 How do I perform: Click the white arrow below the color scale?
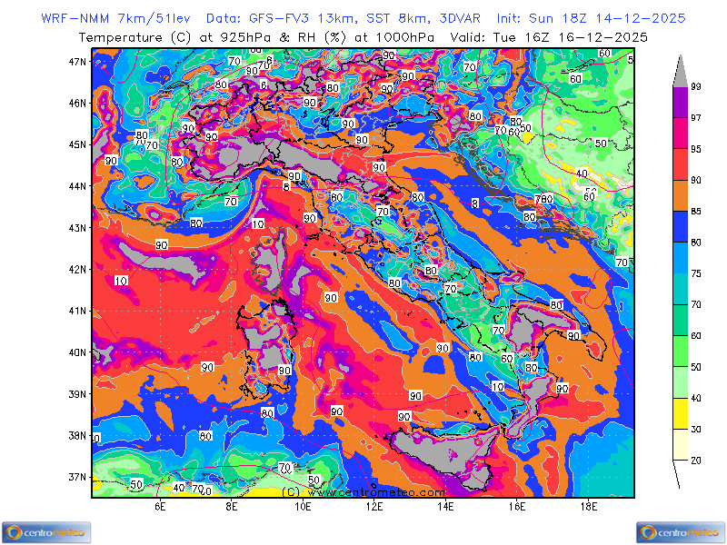click(x=681, y=475)
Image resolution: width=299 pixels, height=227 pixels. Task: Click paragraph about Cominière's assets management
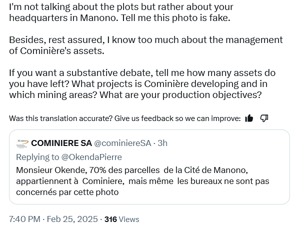click(x=146, y=45)
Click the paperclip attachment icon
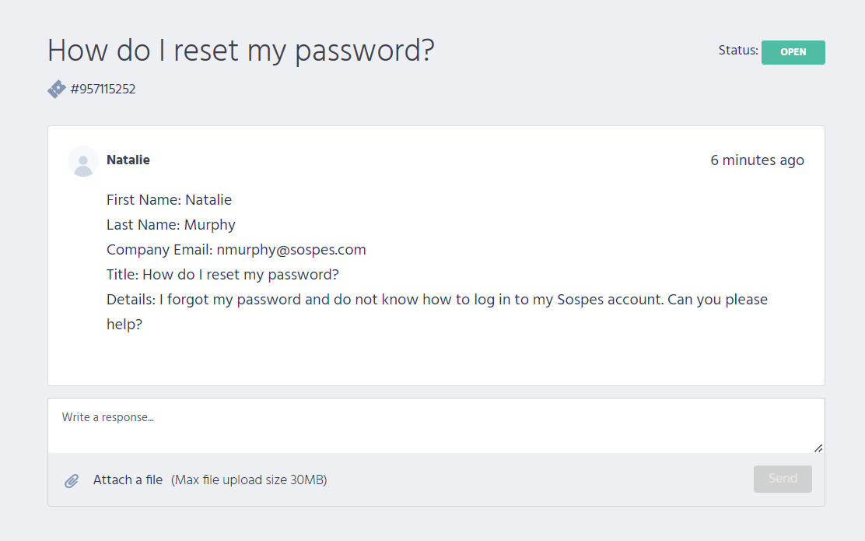 72,481
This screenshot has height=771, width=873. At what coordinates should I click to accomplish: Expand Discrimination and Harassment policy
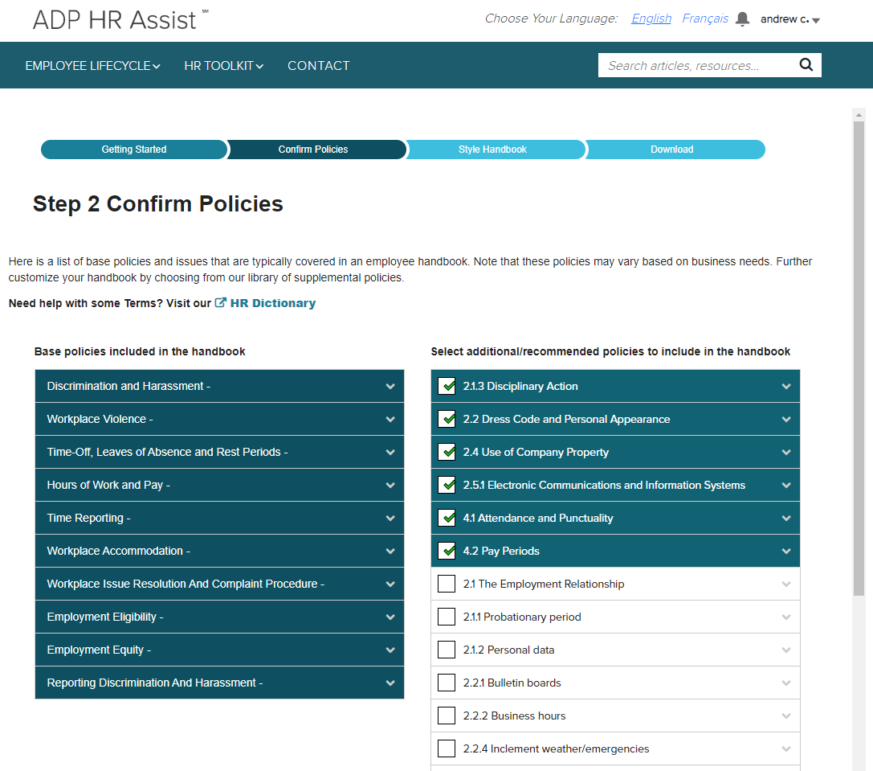[x=390, y=386]
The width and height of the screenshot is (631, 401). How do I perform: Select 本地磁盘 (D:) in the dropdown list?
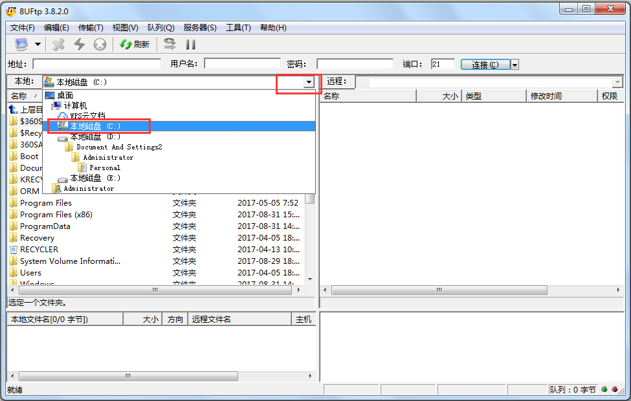point(94,137)
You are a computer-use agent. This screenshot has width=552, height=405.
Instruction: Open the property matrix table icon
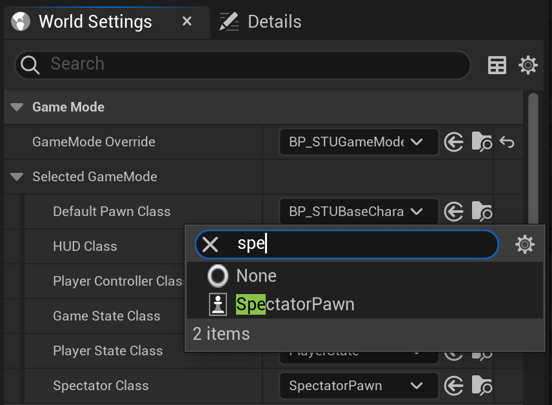click(497, 65)
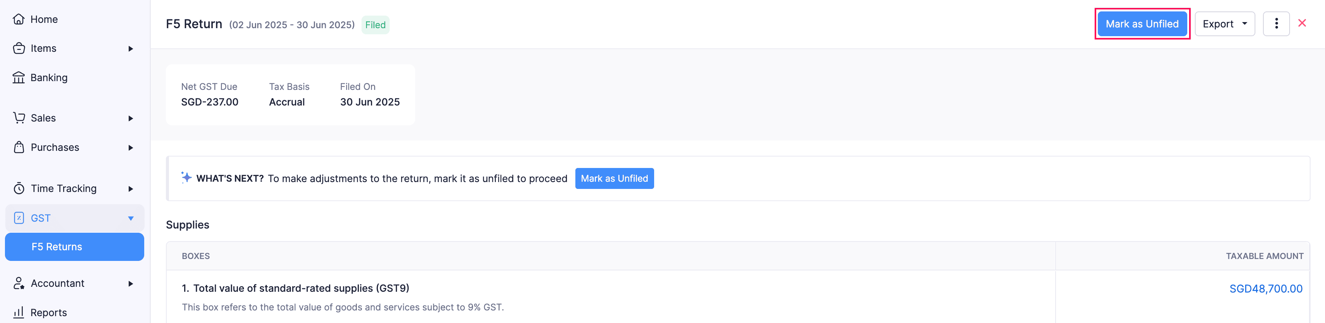1325x323 pixels.
Task: Click the Purchases bag icon
Action: (x=19, y=147)
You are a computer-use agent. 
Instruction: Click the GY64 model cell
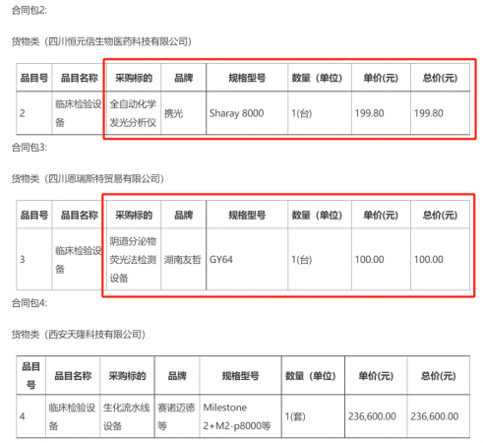click(x=247, y=259)
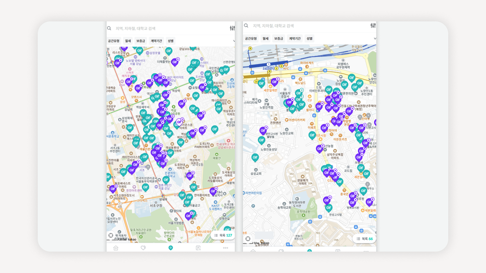Screen dimensions: 486x273
Task: Open favorites heart icon in left bottom bar
Action: click(143, 248)
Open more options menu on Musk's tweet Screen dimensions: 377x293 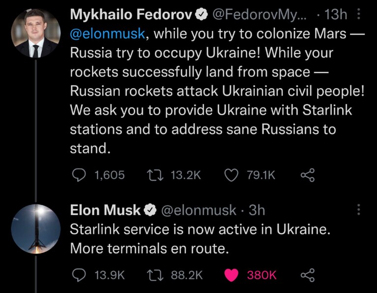pyautogui.click(x=359, y=210)
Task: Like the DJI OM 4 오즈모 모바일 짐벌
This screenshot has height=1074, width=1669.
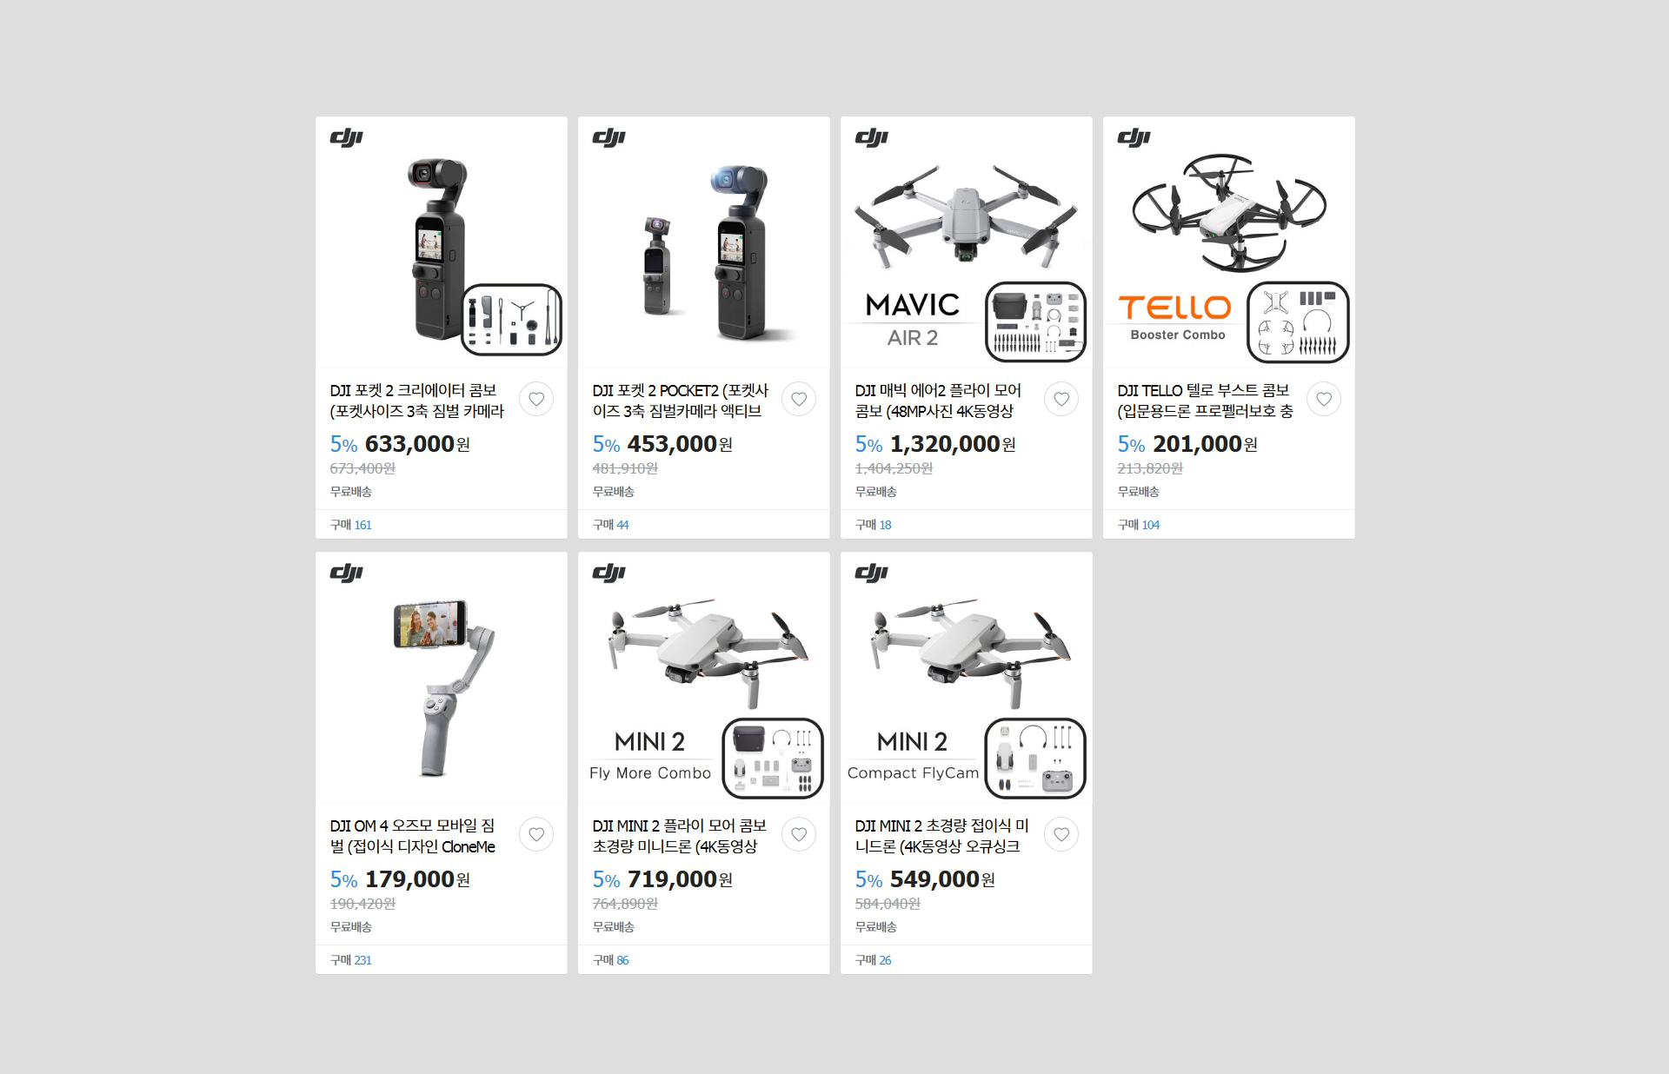Action: pyautogui.click(x=536, y=834)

====================

Exercise>
If a line in the data above contains "agent", return that line.

Reply to the exercise>
You are a computer-use agent. This screenshot has width=552, height=405.
You are a computer-use agent. 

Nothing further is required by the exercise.